The forum, which opened yesterday and will run until Saturday, brought together 48 youth delegates from Taiwan and 27 other countries including the US, Canada, the UK, Germany, Denmark, Belgium, Bulgaria, India and Nepal. The delegates will discuss the issues Tibet faces in the 21st century from various perspectives and come up with new ideas for the future of both Tibet and Taiwan.
Speaking at the forum, Karma Lekshe Tsomo, a theology and religious studies professor at the University of San Diego, praised the Dalai Lama for his commitment to the preservation of Tibetan culture and promoting human rights.
"In the aftermath of Sept. 11 and the US' military interventions in Afghanistan and Iraq -- which changed the nature of global politics and reconfirmed the vulnerable status of smaller nations and people -- it is important to support the intentions expressed by the Tibetan spiritual leader that Tibet be governed by democratic principles," he said.
With Tibetan Buddhism flourishing in Taiwan -- there are about 500 Tibetans from India and Nepal living in the country -- Ngodup Wangmo, deputy director of the commission, pledged to help Tibetans live a better life here, and to preserve Tibetan culture.

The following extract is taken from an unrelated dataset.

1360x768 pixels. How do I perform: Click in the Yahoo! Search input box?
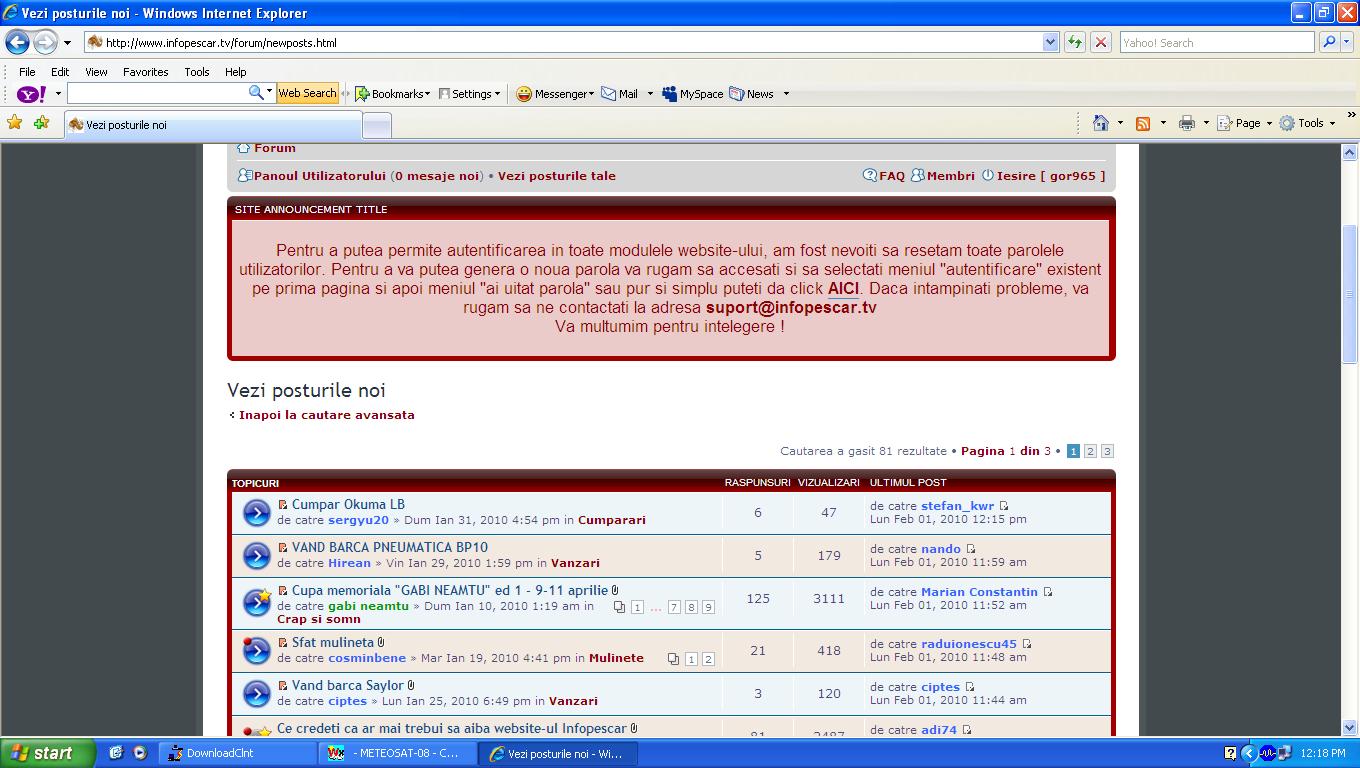1216,43
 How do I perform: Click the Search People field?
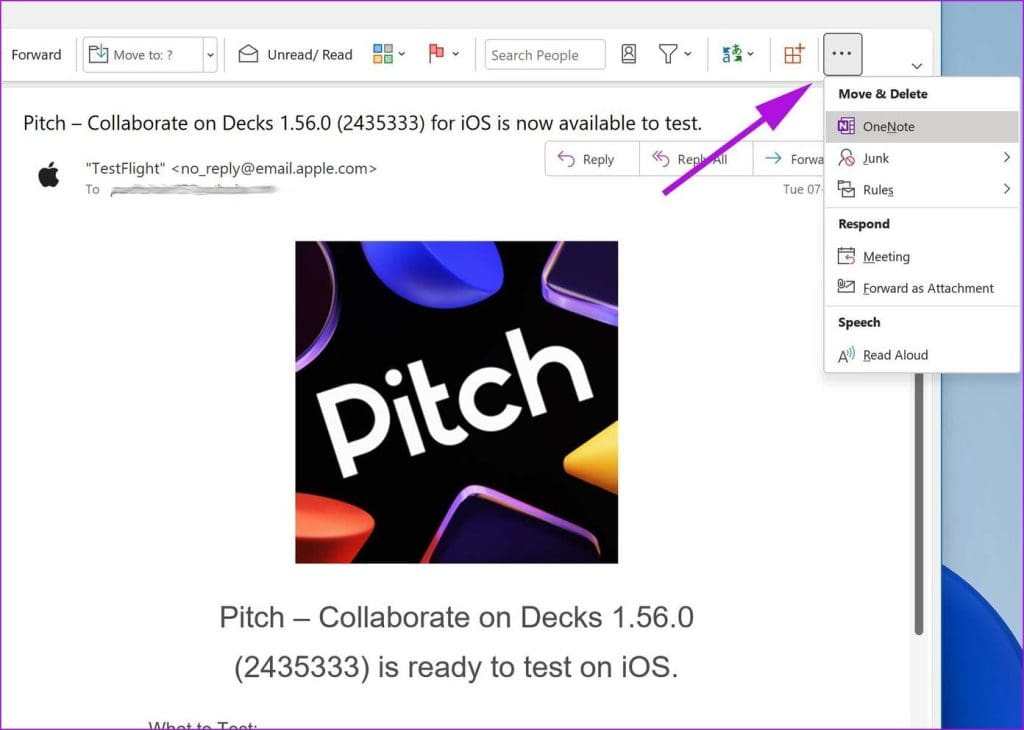tap(544, 54)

Lai I-chung (???), director of Taiwan ThinkTank's international department, said that in the post-Cold War era, the Tibetan issue has transcended conventional political differences.
"Its appeals for human rights, religious freedom, self-determination and peace are universally shared by people of almost all political orientations," he said.
The four-day forum will include discussions of Tibetan issues from both Taiwanese and global perspectives.
Yesterday, independent academics and students talked about cultural differences between Taiwan and Tibet, and shared poems and paintings from Tibet.
Since a failed Tibetan uprising against the Chinese government in 1959, more than 100,000 Tibetans have been living in exile in India, Nepal, Bhutan and other countries around the world. The Dalai Lama lives in exile in India.